単純にそう思ったのは彼が酔う事が珍しく、素面ならば絶対に曝さない姿だったからだ。今夜サスケが口にしたのは乾杯のビール一杯といま手にしている冷酒の徳利一本だけだ。普段ならばこれにウーロンハイやウィスキーロック、芋焼酎やらを足しても何ら変わらない顔で相槌を打つ。それが酒の前に幾らか食べ物を腹に入れていたにも拘らず、こうも簡単に酔いが回ったのは、恐らく遠方での任務帰りで疲れていたからだろうと容易に想像できた。
「おいサスケ、お前酔ってるだろ」
「・・・・」
ナルトのからかう声にも無反応だ。
仕方なくそのままに視線を他へ移すと、彼らが座っているカウンター席の右端でリーがほろ酔いのキバを宥めていた。また中々得られない恋人に関する話だろう。リーは酒乱を自覚しているので今宵は酒を口にしていない。

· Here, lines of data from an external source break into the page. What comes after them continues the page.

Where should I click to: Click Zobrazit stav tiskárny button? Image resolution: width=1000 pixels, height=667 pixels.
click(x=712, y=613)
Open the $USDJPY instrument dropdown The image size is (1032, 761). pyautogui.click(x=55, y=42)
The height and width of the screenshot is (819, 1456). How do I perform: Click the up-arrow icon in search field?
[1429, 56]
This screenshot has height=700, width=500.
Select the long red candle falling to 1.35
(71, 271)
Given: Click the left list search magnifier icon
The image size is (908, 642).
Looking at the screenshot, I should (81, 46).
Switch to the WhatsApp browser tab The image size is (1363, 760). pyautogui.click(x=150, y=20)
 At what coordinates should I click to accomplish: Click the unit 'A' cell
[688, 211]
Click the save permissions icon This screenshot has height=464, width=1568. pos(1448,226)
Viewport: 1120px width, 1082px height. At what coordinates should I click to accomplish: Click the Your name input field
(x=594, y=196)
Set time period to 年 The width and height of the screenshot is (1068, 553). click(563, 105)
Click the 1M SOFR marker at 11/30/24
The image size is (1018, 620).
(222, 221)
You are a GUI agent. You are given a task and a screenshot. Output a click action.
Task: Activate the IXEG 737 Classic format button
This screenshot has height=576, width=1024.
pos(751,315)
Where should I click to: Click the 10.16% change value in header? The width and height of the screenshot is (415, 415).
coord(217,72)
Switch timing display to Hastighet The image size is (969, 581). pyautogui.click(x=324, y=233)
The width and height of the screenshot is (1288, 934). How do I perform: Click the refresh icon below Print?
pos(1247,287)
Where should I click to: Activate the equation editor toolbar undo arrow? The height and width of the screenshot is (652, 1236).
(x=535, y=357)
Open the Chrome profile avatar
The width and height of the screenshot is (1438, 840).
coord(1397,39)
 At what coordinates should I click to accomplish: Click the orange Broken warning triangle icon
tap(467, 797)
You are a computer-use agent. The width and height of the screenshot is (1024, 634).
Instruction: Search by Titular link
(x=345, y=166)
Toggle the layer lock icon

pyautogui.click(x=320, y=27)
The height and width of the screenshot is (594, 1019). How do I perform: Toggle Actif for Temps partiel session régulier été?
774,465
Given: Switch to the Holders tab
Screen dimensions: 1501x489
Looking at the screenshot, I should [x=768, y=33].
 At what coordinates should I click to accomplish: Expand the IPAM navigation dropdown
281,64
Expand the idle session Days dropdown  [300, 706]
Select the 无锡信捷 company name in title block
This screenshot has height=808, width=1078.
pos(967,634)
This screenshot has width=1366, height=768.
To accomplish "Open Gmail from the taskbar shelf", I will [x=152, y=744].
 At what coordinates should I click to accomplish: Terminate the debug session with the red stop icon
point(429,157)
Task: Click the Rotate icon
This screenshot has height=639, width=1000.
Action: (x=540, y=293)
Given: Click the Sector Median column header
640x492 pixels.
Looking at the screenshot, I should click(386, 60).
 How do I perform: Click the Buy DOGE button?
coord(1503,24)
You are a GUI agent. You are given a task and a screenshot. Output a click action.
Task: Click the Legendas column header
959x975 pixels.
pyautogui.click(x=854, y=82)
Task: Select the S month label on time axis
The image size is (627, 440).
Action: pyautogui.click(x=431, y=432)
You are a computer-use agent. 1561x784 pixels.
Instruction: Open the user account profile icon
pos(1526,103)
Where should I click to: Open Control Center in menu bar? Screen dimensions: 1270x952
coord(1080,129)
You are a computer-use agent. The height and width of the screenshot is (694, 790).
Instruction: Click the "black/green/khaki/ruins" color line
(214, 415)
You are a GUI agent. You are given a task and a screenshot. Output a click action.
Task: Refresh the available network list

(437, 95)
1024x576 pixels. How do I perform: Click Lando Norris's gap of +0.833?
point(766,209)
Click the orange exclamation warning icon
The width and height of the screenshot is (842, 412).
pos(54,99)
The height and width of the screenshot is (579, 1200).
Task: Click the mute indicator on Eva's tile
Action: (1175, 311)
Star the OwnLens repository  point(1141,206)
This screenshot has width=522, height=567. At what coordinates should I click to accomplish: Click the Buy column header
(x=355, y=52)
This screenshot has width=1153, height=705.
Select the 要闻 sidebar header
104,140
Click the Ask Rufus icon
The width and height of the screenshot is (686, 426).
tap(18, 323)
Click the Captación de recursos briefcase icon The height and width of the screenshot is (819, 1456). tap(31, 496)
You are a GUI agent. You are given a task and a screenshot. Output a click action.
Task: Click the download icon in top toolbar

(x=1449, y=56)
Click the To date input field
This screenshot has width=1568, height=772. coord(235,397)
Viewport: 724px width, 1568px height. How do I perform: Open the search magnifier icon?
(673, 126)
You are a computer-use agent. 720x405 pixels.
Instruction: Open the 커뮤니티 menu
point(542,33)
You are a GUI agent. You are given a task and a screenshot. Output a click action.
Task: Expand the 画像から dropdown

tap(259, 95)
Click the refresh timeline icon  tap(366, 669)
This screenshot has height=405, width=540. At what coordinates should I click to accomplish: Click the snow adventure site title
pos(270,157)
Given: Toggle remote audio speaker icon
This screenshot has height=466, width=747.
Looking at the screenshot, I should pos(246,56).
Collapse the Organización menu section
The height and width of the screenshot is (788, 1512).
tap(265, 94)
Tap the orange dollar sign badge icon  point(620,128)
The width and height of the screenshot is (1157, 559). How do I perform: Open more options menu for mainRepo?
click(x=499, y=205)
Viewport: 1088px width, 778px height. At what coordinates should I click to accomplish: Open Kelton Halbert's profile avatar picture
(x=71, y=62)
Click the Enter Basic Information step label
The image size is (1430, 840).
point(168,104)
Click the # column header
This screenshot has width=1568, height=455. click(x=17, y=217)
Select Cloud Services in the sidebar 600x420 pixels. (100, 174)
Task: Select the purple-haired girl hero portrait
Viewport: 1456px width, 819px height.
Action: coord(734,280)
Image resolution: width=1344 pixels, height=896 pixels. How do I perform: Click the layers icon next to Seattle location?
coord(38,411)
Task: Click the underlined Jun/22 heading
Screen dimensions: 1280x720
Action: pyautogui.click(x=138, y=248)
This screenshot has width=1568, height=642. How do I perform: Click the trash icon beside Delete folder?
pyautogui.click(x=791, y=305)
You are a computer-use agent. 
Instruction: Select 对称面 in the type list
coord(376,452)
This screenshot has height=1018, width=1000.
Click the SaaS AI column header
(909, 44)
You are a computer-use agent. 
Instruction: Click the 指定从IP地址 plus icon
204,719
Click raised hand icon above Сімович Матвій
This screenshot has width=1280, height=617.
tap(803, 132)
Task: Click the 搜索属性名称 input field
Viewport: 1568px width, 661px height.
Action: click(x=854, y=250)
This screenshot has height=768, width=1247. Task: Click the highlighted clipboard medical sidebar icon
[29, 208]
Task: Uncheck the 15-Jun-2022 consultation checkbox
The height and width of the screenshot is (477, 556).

彼女が欲しいとか、周りの女は見る目がないとか、諸々の理想を語っている。だがその相手も色恋に疎いので不毛な会話に見えた。
「よお、サスケが珍しいな」
顔を上げるとグラス片手に移動して来たシカマルがナルトの左隣に座って言った。そこは十分前までカカシがいた席だが、彼は翌日の任務に備えて一足先に帰って行った。
「ああ疲れてんだろ、サスケは色んなとこ飛び回って、そんでも里を守ってるんだからスゲーよ。なのにオレってば未だに下忍」
「お前の場合ランクはもう関係ねェんじゃねーか?任務だってもう殆どS級だって聞いたぜ」
―扱いにくい下忍だよな。
シカマルは意地悪く笑って空にしたグラスをカウンターに置いた。カランと残った氷が音を立てる。彼の追加注文する声を聞きながら、ナルトはそんなものか、と納得しかけるがそういえば何が不満なのかと自身に問う。
里外に出ているサスケに負けないくらい、里を考え行動している自負はある。ならば何故、何が。
「要するに相手の方が輝いて見えるっつーのは、お前らがライバルだからなんだろ」
「ンッ?」
「ナルトにゃ言ってなかったが、サスケだってお前を気にしてる。ハッキリとは言わねェが、お前の活躍を聞いて嫉妬したり誇らしげに一言二言返してくる。滅多に笑わねーから半端なく分かり難いがな」
「え・・・マジで?」
「本っ当にお前らは違う様で同じなんだから面白いぜ」
シカマルが笑った時、右肩のサスケが身じろいでナルトは思わず振り返った。けれど彼は変わらず目を伏せたまま、夢見とうつつの狭間を揺蕩っている。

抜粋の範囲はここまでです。